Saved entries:
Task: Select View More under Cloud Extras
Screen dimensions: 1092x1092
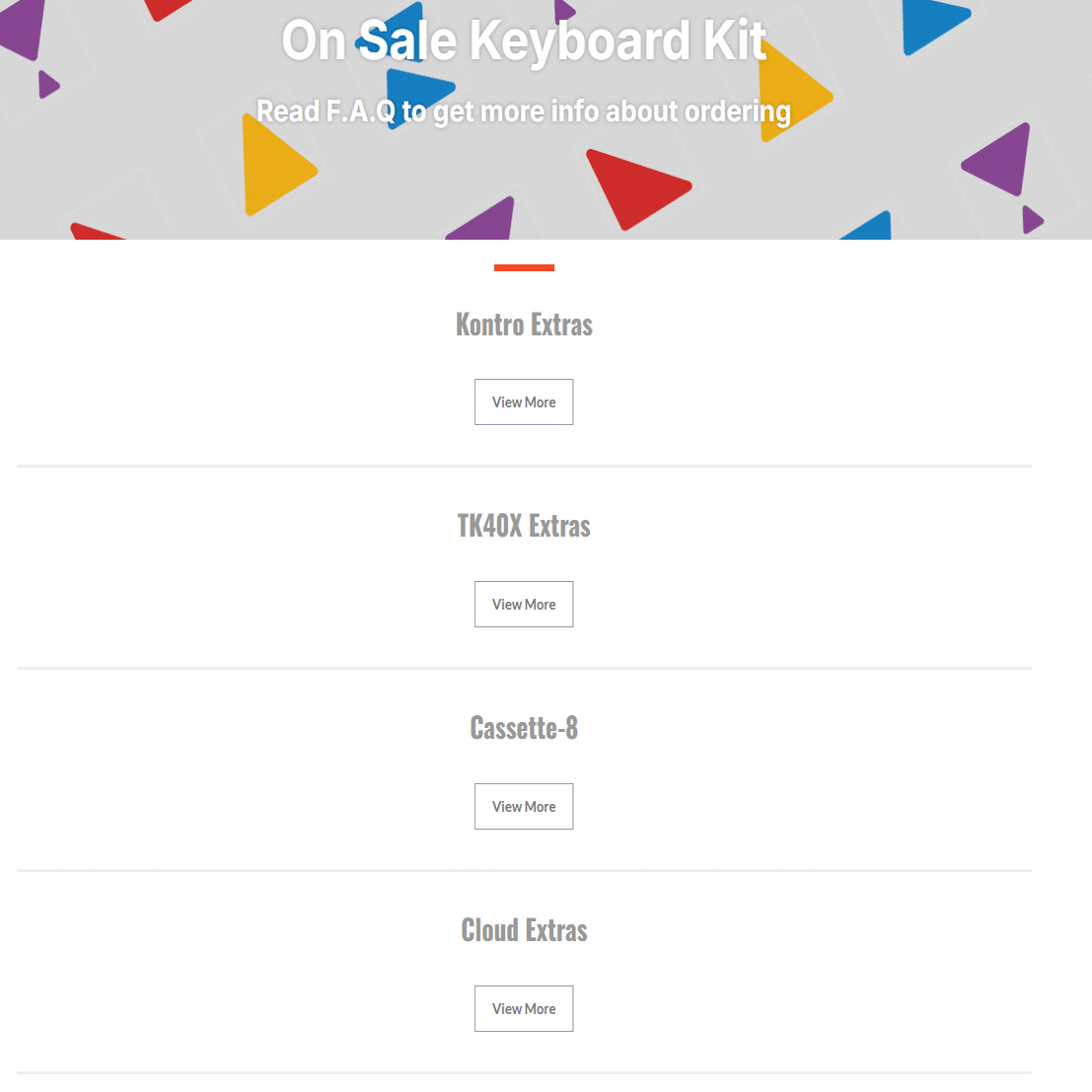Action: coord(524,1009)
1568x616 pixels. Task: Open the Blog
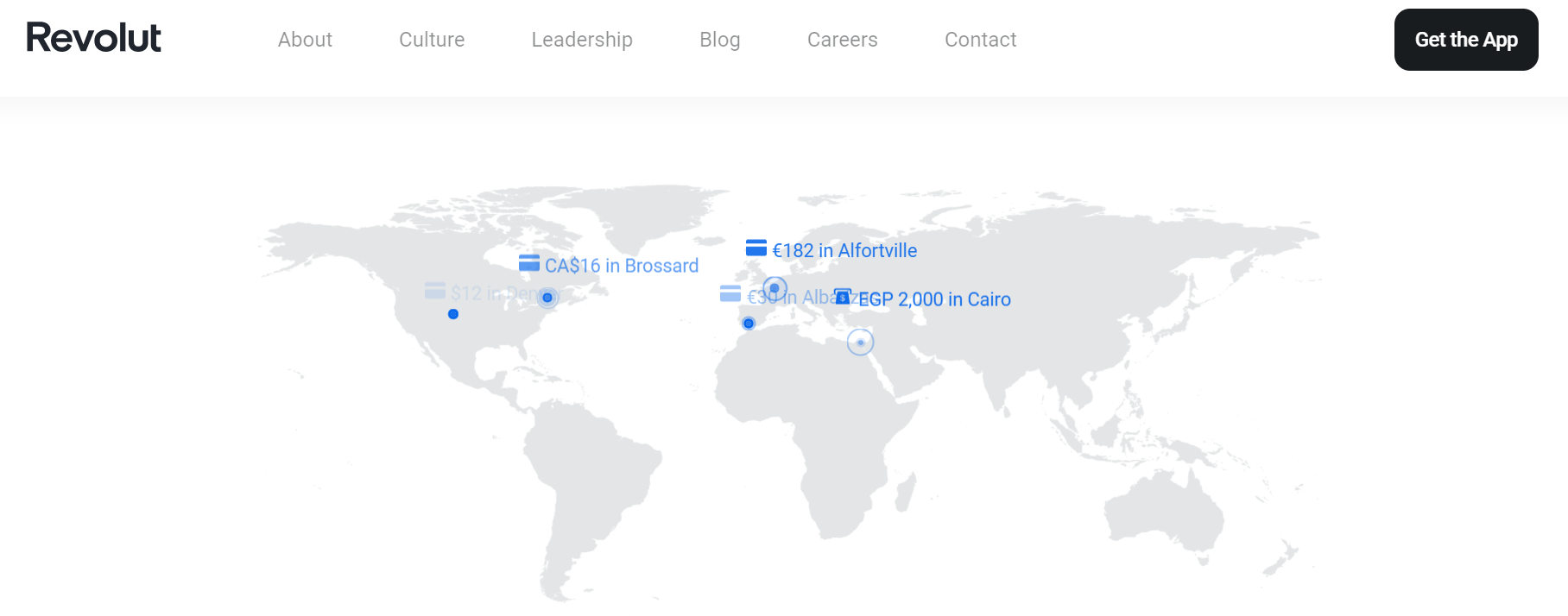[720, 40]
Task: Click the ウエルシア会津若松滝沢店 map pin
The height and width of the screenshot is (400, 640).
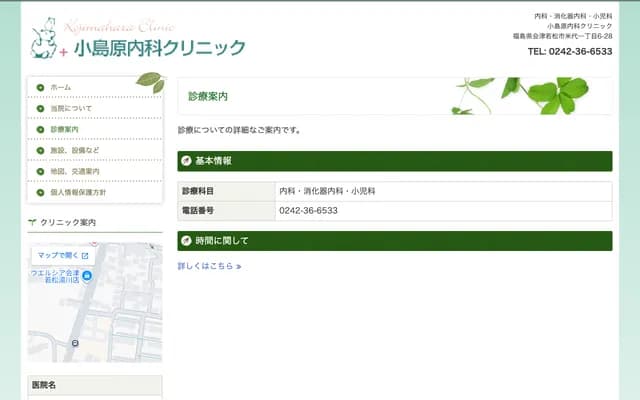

## EXERCISE AIM:
All entries above should be returned exactly, apart from their pictures.

## ANSWER BELOW:
Task: Select View More under Cloud Extras
Screen dimensions: 1092x1092
Action: coord(524,1009)
1568x616 pixels. Task: Open the Blog
[720, 40]
Task: Click the ウエルシア会津若松滝沢店 map pin
The height and width of the screenshot is (400, 640).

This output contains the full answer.